WHAT IS REQUIRED - Copy out all of the entries, keeping every word the same.

[[ LISTED RECORDS, beginning ]]

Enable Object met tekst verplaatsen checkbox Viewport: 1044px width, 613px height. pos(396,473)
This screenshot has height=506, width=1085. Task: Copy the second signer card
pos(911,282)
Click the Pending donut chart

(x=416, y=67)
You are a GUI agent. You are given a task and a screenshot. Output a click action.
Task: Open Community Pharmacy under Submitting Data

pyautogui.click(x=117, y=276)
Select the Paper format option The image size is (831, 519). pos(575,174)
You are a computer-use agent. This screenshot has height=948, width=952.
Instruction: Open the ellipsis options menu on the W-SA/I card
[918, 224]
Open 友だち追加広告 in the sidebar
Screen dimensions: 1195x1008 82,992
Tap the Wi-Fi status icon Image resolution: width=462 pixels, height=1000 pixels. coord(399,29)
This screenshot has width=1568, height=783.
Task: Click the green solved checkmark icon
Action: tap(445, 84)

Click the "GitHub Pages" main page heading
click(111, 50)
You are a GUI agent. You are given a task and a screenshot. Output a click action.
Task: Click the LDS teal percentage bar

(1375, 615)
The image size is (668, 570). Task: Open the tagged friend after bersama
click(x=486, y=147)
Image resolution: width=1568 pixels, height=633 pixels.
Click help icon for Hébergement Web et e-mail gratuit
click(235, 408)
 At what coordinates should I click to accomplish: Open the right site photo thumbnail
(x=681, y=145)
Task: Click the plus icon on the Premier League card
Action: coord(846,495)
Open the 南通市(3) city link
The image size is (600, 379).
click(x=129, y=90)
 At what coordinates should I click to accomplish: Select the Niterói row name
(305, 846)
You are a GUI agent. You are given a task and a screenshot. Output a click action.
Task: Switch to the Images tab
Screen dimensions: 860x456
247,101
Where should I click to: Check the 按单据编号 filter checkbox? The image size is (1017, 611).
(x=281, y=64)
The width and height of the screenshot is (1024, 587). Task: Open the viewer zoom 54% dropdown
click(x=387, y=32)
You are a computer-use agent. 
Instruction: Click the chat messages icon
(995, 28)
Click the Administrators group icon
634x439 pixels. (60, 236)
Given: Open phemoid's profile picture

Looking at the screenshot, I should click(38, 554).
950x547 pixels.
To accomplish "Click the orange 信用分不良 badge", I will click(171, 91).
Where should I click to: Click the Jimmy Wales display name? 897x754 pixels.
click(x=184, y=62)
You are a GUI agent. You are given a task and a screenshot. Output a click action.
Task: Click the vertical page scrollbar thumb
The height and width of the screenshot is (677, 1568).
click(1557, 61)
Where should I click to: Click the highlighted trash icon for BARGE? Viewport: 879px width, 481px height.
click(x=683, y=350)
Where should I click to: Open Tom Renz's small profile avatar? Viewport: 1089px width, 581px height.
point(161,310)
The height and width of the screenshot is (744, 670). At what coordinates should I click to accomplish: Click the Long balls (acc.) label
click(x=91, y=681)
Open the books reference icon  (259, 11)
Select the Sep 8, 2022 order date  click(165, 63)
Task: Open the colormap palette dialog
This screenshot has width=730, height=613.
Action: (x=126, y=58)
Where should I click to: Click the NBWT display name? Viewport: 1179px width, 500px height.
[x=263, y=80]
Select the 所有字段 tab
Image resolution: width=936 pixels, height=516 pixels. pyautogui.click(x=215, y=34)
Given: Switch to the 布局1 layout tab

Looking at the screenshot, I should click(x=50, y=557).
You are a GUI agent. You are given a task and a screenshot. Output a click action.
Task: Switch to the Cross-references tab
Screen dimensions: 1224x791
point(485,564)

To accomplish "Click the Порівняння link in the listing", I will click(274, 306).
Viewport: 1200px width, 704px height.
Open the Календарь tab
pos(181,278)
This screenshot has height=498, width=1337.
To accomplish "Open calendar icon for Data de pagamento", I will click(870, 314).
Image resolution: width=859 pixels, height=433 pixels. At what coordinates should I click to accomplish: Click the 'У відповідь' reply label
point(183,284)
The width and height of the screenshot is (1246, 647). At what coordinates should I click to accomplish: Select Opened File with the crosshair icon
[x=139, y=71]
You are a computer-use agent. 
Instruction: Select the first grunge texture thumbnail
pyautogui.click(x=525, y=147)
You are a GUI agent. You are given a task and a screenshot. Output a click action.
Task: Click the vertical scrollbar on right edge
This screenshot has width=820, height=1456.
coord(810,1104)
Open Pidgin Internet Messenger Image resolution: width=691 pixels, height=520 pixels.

[[ LISTED RECORDS, end ]]

EXPECTED ANSWER -
Enable Object met tekst verplaatsen checkbox Viewport: 1044px width, 613px height. pos(396,473)
This screenshot has height=506, width=1085. Task: Copy the second signer card
pos(911,282)
Click the Pending donut chart

(x=416, y=67)
You are a GUI agent. You are given a task and a screenshot. Output a click action.
Task: Open Community Pharmacy under Submitting Data

pyautogui.click(x=117, y=276)
Select the Paper format option The image size is (831, 519). pos(575,174)
You are a computer-use agent. This screenshot has height=948, width=952.
Instruction: Open the ellipsis options menu on the W-SA/I card
[918, 224]
Open 友だち追加広告 in the sidebar
Screen dimensions: 1195x1008 82,992
Tap the Wi-Fi status icon Image resolution: width=462 pixels, height=1000 pixels. coord(399,29)
This screenshot has width=1568, height=783.
Task: Click the green solved checkmark icon
Action: tap(445, 84)

Click the "GitHub Pages" main page heading
click(111, 50)
You are a GUI agent. You are given a task and a screenshot. Output a click action.
Task: Click the LDS teal percentage bar

(1375, 615)
The image size is (668, 570). Task: Open the tagged friend after bersama
click(x=486, y=147)
Image resolution: width=1568 pixels, height=633 pixels.
Click help icon for Hébergement Web et e-mail gratuit
click(235, 408)
 At what coordinates should I click to accomplish: Open the right site photo thumbnail
(x=681, y=145)
Task: Click the plus icon on the Premier League card
Action: coord(846,495)
Open the 南通市(3) city link
The image size is (600, 379).
click(x=129, y=90)
 At what coordinates should I click to accomplish: Select the Niterói row name
(305, 846)
You are a GUI agent. You are given a task and a screenshot. Output a click action.
Task: Switch to the Images tab
Screen dimensions: 860x456
247,101
Where should I click to: Check the 按单据编号 filter checkbox? The image size is (1017, 611).
(x=281, y=64)
The width and height of the screenshot is (1024, 587). Task: Open the viewer zoom 54% dropdown
click(x=387, y=32)
You are a computer-use agent. 
Instruction: Click the chat messages icon
(995, 28)
Click the Administrators group icon
634x439 pixels. (60, 236)
Given: Open phemoid's profile picture

Looking at the screenshot, I should click(38, 554).
950x547 pixels.
To accomplish "Click the orange 信用分不良 badge", I will click(171, 91).
Where should I click to: Click the Jimmy Wales display name? 897x754 pixels.
click(x=184, y=62)
You are a GUI agent. You are given a task and a screenshot. Output a click action.
Task: Click the vertical page scrollbar thumb
The height and width of the screenshot is (677, 1568).
click(1557, 61)
Where should I click to: Click the highlighted trash icon for BARGE? Viewport: 879px width, 481px height.
click(x=683, y=350)
Where should I click to: Open Tom Renz's small profile avatar? Viewport: 1089px width, 581px height.
point(161,310)
The height and width of the screenshot is (744, 670). At what coordinates should I click to accomplish: Click the Long balls (acc.) label
click(x=91, y=681)
Open the books reference icon  (259, 11)
Select the Sep 8, 2022 order date  click(165, 63)
Task: Open the colormap palette dialog
This screenshot has width=730, height=613.
Action: (x=126, y=58)
Where should I click to: Click the NBWT display name? Viewport: 1179px width, 500px height.
[x=263, y=80]
Select the 所有字段 tab
Image resolution: width=936 pixels, height=516 pixels. pyautogui.click(x=215, y=34)
Given: Switch to the 布局1 layout tab

Looking at the screenshot, I should click(x=50, y=557).
You are a GUI agent. You are given a task and a screenshot. Output a click action.
Task: Switch to the Cross-references tab
Screen dimensions: 1224x791
point(485,564)

To accomplish "Click the Порівняння link in the listing", I will click(274, 306).
Viewport: 1200px width, 704px height.
Open the Календарь tab
pos(181,278)
This screenshot has height=498, width=1337.
To accomplish "Open calendar icon for Data de pagamento", I will click(870, 314).
Image resolution: width=859 pixels, height=433 pixels. At what coordinates should I click to accomplish: Click the 'У відповідь' reply label
point(183,284)
The width and height of the screenshot is (1246, 647). At what coordinates should I click to accomplish: Select Opened File with the crosshair icon
[x=139, y=71]
You are a computer-use agent. 
Instruction: Select the first grunge texture thumbnail
pyautogui.click(x=525, y=147)
You are a GUI agent. You are given a task and a screenshot. Output a click action.
Task: Click the vertical scrollbar on right edge
This screenshot has width=820, height=1456.
coord(810,1104)
Open Pidgin Internet Messenger Image resolution: width=691 pixels, height=520 pixels.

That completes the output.